Gabryel Bozena, Łabuzek Krzysztof, Małecki Andrzej, Herman Zbigniew S
Department of Pharmacology, Medical University of Silesia, Medyków 18, PL 40-752 Katowice, Poland.
Pol J Pharmacol. 2004 Jan-Feb;56(1):129-36.
The aim of present study was to evaluate the effects of immunophilin ligands (cyclosporin A, FK506 and rapamycin) on the simulated ischemia-induced release of pro-inflammatory cytokines (IL-1beta, TNF-alpha and IL-2) in rat primary astrocyte cell cultures. Astrocytes were exposed to cyclosporin A (CsA) (0.25, 0.5, 1, 10, 20 and 50 microM), FK506 (1, 10, 100, 1000 nM) and rapamycin (10, 100, 500 and 1000 nM). In vitro simulated ischemia significantly increased secretion of IL-1beta, TNF-alpha and IL-2 by astrocyte cultures deprived of microglia (by shaking and incubating with L-leucine methyl ester). CsA (at concentrations of 10-50 microM), FK506 (at all used concentrations) and rapamycin (in dose-dependent manner) significantly attenuated IL-1beta release after 24 h exposure to ischemic conditions. Immunophilin ligands at all used concentrations significantly decreased TNF-alpha levels in culture media after 24 h exposure to ischemia. Moreover, significant decrease in IL-2 secretion at 0.25, 0.5, 1 and 50 microM CsA and FK506 at concentrations of 100 and 1000 nM were observed. The results suggest that immunophilin ligands may regulate glial activity during ischemia by affecting the release of pro-inflammatory cytokines.

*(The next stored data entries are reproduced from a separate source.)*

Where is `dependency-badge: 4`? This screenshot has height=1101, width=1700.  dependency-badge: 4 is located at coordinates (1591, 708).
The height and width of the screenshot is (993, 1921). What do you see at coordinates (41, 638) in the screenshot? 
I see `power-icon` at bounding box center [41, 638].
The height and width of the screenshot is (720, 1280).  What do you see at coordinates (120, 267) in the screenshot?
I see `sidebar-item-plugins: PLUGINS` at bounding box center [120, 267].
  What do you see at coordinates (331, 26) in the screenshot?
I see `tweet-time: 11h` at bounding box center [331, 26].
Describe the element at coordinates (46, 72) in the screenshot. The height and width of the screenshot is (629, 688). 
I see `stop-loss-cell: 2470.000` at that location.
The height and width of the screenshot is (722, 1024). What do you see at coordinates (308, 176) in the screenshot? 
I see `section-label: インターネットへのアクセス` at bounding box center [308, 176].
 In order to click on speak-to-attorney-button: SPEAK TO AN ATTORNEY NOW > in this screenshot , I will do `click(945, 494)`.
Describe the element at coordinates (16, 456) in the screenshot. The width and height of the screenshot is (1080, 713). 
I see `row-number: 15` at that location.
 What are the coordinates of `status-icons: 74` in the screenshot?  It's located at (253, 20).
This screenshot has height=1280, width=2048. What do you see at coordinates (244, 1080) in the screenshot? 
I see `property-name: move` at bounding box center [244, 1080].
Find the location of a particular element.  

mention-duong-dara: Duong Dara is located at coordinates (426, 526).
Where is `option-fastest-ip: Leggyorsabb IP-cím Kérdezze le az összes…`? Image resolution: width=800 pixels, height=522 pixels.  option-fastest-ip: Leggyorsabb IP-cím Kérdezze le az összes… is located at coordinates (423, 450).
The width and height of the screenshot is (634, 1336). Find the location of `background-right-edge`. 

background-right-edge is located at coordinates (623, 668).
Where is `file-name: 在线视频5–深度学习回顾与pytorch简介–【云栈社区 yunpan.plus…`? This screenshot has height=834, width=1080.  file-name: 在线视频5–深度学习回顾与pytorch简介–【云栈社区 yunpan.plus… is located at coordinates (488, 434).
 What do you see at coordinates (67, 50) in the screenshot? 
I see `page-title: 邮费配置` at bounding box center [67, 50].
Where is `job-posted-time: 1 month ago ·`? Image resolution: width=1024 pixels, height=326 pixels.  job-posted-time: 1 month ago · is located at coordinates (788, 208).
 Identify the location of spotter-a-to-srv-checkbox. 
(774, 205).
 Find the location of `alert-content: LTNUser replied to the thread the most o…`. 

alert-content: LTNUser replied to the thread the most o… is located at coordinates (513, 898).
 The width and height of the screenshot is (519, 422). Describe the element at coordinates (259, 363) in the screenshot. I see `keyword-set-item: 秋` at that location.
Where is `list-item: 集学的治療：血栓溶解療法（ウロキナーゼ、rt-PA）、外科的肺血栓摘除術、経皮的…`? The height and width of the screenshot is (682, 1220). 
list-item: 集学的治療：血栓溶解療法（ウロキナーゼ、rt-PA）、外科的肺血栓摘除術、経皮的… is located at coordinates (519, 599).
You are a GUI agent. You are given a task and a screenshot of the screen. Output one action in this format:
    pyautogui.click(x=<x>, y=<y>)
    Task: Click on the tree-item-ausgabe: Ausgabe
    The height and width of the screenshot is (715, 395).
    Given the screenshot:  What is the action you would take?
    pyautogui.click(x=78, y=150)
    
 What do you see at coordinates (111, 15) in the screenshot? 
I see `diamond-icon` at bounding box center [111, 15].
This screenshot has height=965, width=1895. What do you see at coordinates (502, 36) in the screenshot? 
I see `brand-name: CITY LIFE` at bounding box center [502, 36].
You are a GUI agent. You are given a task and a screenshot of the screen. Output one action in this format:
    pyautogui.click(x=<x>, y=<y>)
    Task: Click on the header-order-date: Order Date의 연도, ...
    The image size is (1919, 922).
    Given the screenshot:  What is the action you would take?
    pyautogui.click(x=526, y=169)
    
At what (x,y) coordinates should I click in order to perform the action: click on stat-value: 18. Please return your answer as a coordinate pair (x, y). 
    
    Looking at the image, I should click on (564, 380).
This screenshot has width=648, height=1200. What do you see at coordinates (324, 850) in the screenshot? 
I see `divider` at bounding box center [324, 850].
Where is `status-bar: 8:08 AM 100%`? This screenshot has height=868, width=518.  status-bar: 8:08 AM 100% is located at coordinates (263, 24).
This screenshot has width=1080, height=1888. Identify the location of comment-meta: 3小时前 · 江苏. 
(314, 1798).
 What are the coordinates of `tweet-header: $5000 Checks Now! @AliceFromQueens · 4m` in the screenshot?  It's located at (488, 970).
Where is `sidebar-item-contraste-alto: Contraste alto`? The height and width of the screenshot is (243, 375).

本研究的目的是评估免疫亲和素配体(环孢素A、FK506和雷帕霉素)对大鼠原代星形胶质细胞培养物中模拟缺血诱导的促炎细胞因子(IL-1β、TNF-α和IL-2)释放的影响。将星形胶质细胞暴露于环孢素A(CsA)(0.25、0.5、1、10、20和50微摩尔)、FK506(1、10、100、1000纳摩尔)和雷帕霉素(10、100、500和1000纳摩尔)。体外模拟缺血显著增加了去除小胶质细胞(通过振荡并与L-亮氨酸甲酯孵育)的星形胶质细胞培养物中IL-1β、TNF-α和IL-2的分泌。CsA(浓度为10 - 50微摩尔)、FK506(所有使用浓度)和雷帕霉素(呈剂量依赖性)在暴露于缺血条件24小时后显著减弱了IL-1β的释放。在暴露于缺血24小时后,所有使用浓度的免疫亲和素配体均显著降低了培养基中TNF-α的水平。此外,观察到0.25、0.5、1和50微摩尔的CsA以及100和1000纳摩尔浓度的FK506使IL-2分泌显著减少。结果表明,免疫亲和素配体可能通过影响促炎细胞因子的释放来调节缺血期间的神经胶质细胞活性。